December 15, 1991|By Arthur Jay Harris
Assistant U.S. Attorney Maury Epner scoffed at the contention that there was a secret deal. "I haven't researched the file, but I'm sure there's a very simple answer that completely blows his theory sky-high," he said. "By filing these motions, they're wasting my time and the court's time. They're like insects. They're real pains, and we can't seem to get rid of them. How many times will these guys keep filing motions?"
Joseph and Mildred Luskin disappeared in 1988 after they closed the business. They are fugitives, and have never paid a penny of the $10.9 million judgment against them, though more than $1 million of their property has been seized and sold at auction. Barry Franklin, Marie's divorce attorney, says he believes that they still control about $7.5 million in assets. Paul says he suspects his parents are broke. They are living outside the United States. He won't be more specific.
Marie has so far collected at least $2 million from the seized property and from suits against title companies that had permitted the sale of some of the Luskins' assets despite the court-ordered freeze. She also sold the house -- mortgage-free -- for $875,000. She lives in Hollywood. Paul has not seen his two daughters, now 14 and 9, since he was convicted in March 1988. He says he gets rare letters. The most recent letter came from his elder daughter after a Miami Herald story in June of this year reported Cohen's claim that Paul had had nothing to do with the attack on Marie.
"If this is true, Dad," he says his daughter wrote him, "then I want you to come home."
Susan, Paul's high-school sweetheart, lives in Hollywood and works for an insurance agency in North Miami Beach. Once a month she drives her Mercury Sable to the Federal Correctional Institution in Jesup, Ga., about 100 miles north of Jacksonville, to see Paul. They play Scrabble and they talk about his fight for freedom. They are allowed a kiss when they meet, and a kiss a few hours later when she leaves. Susan says there are times when she gets depressed, other times when she can joke about the situation. She says if they ever make the movie, she wants to be played by Kathleen Turner.

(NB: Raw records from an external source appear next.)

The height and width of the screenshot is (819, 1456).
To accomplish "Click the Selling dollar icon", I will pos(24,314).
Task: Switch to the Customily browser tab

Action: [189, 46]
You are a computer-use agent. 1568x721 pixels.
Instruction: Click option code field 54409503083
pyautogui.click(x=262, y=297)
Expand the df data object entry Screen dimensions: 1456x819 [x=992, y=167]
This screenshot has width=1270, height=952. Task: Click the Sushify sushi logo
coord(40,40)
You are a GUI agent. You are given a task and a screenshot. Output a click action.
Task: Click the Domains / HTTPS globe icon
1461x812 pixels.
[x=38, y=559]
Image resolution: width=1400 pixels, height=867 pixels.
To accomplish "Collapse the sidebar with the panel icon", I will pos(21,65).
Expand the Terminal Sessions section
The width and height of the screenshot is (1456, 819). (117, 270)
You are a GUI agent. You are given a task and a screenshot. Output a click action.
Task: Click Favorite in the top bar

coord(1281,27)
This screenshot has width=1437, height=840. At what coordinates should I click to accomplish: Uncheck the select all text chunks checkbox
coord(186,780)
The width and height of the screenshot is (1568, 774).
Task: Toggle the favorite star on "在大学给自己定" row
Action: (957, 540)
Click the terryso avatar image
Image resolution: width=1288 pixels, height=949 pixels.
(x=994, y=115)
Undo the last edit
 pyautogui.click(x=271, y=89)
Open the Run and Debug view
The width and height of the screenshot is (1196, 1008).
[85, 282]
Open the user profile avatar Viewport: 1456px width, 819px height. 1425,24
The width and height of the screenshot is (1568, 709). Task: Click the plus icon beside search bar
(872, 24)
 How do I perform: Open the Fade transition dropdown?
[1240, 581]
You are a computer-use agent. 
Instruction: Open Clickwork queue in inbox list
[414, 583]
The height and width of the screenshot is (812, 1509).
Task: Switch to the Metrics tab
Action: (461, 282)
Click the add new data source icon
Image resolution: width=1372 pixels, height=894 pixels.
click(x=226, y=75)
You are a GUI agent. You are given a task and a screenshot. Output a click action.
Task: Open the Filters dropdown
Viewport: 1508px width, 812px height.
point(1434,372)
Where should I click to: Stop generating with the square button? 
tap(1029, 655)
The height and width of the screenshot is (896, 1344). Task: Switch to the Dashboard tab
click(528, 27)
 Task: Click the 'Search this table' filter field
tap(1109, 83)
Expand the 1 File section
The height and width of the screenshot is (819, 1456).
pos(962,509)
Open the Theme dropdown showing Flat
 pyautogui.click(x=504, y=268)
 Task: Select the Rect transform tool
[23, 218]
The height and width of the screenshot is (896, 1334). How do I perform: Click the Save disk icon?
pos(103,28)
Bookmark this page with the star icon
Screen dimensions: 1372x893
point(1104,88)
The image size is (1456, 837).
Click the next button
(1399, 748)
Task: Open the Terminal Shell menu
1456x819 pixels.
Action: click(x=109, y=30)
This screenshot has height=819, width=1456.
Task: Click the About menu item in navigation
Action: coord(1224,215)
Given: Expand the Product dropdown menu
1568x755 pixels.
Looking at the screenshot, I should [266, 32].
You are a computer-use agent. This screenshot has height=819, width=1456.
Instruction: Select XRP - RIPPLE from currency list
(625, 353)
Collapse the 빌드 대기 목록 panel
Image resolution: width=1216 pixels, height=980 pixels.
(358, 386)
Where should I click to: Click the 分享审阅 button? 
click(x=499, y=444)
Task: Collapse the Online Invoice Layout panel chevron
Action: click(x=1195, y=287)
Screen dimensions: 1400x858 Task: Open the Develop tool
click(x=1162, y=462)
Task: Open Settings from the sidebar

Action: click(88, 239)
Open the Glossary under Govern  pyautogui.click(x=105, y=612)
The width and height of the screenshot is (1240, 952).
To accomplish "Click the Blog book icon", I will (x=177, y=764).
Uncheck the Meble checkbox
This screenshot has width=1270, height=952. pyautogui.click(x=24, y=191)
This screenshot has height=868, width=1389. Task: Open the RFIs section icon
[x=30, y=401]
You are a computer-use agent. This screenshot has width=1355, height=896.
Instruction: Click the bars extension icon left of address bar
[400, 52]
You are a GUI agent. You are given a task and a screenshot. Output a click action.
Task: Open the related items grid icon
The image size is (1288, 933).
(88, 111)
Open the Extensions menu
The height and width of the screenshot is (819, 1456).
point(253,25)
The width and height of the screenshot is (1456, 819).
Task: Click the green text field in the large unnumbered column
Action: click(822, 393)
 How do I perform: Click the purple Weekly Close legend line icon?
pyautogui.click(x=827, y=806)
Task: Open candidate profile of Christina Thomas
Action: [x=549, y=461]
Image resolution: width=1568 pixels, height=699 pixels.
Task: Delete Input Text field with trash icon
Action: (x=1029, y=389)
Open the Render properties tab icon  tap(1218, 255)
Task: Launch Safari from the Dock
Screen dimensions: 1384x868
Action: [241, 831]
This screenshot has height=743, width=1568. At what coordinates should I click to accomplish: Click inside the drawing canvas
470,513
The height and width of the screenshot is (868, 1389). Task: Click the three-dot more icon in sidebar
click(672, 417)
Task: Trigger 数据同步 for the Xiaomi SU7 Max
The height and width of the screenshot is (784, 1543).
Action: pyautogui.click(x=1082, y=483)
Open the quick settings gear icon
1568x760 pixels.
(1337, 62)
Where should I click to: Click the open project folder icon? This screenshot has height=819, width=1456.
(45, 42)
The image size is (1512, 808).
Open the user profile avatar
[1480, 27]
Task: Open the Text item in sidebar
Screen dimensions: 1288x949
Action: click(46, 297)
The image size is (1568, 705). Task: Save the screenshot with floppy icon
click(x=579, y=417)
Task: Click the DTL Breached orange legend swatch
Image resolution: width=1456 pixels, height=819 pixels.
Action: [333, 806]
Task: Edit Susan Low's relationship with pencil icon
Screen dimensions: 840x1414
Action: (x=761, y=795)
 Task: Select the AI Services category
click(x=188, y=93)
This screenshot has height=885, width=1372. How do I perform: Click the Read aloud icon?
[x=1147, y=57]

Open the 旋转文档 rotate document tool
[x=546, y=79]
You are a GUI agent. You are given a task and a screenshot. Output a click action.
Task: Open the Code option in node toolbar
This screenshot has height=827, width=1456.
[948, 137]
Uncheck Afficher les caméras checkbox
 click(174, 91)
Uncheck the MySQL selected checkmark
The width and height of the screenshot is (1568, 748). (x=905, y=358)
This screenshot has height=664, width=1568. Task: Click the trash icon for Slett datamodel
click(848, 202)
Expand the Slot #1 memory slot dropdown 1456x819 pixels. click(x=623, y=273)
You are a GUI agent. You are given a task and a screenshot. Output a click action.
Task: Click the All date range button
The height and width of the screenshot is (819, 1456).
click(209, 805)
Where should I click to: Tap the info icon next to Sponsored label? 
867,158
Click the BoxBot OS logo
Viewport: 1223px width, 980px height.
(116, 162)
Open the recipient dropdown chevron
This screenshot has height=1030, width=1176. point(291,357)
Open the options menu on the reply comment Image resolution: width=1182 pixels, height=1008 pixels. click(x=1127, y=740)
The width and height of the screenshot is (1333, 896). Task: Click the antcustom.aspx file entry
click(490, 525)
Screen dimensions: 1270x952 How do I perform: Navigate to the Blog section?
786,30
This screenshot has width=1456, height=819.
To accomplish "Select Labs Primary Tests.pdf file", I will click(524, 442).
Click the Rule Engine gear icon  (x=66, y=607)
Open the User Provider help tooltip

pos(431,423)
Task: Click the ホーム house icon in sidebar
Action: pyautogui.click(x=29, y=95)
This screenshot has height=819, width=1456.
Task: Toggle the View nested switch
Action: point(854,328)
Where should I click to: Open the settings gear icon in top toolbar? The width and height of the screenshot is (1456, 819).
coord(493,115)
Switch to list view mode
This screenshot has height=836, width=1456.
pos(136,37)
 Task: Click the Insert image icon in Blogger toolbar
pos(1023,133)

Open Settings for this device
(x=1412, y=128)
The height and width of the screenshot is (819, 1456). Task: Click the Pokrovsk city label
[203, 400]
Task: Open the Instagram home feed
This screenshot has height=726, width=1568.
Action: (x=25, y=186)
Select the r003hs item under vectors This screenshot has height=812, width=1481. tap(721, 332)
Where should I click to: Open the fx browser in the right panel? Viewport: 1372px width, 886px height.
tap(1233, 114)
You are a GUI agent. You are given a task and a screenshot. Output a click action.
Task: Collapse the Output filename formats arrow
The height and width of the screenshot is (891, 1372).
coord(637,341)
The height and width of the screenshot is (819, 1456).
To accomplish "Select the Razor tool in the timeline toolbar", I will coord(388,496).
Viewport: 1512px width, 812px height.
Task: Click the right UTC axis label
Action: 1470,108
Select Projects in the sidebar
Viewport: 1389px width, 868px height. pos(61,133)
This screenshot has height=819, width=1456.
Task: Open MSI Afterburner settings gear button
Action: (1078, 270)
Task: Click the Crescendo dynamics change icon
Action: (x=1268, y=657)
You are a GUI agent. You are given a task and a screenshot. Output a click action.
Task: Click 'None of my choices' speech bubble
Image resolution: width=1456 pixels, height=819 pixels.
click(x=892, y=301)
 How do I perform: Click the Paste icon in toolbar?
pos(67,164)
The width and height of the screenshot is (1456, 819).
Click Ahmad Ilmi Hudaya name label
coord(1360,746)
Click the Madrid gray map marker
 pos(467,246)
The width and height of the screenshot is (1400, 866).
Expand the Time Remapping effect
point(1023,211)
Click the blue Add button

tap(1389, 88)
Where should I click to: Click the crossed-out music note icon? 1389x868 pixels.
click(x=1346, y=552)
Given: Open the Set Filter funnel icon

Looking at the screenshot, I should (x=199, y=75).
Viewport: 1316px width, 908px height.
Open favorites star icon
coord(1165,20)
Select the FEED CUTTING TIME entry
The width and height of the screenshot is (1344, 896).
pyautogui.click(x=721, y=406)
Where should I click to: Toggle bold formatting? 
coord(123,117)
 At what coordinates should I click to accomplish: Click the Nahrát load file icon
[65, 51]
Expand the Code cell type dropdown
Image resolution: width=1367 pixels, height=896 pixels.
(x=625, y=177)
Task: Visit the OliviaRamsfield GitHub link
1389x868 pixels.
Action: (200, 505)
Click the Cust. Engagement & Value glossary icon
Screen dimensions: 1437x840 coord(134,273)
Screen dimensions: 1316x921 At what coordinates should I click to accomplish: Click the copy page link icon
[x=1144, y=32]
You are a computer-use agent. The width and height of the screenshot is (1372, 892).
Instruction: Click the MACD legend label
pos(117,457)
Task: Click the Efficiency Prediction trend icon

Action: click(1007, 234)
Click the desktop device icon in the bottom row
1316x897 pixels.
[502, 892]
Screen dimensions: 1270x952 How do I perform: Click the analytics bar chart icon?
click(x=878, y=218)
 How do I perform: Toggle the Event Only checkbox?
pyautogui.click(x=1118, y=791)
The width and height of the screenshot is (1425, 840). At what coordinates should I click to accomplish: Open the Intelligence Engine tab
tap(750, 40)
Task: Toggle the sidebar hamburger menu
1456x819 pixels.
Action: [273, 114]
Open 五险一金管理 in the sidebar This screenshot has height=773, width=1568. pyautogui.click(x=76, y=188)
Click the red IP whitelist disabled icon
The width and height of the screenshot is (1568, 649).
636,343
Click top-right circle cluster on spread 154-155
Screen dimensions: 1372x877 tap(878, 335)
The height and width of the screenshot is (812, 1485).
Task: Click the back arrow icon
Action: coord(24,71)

In October 1989, Paul and Susan were married in a traditional Jewish ceremony at the federal prison in Marianna, Fla. She was 38; he was 41. She wore a V-neck, ivory lace dress -- "pretty enough to be a wedding dress, conservative enough for the guards to let me in" -- and high heels. Paul's white outfit was specially tailored and monogrammed by the staff of the prison's food service, where he worked. He wore a white yarmulke and new white leather Reeboks -- a gift from Susan. "He looked real nice," she says. The wedding was held outdoors. A rabbi drove over from Dothan, Ala. He brought kosher grape juice -- no wine is allowed in prison -- which they drank from a silver goblet. Susan's parents blessed the wedding.
"My parents would not have let me marry someone who had tried to kill his former wife," she says. On the evening they were married Paul had a florist take roses to Susan's hotel room. Flowers for Mrs. Luskin.
ARTHUR JAY HARRIS is a free-lance writer.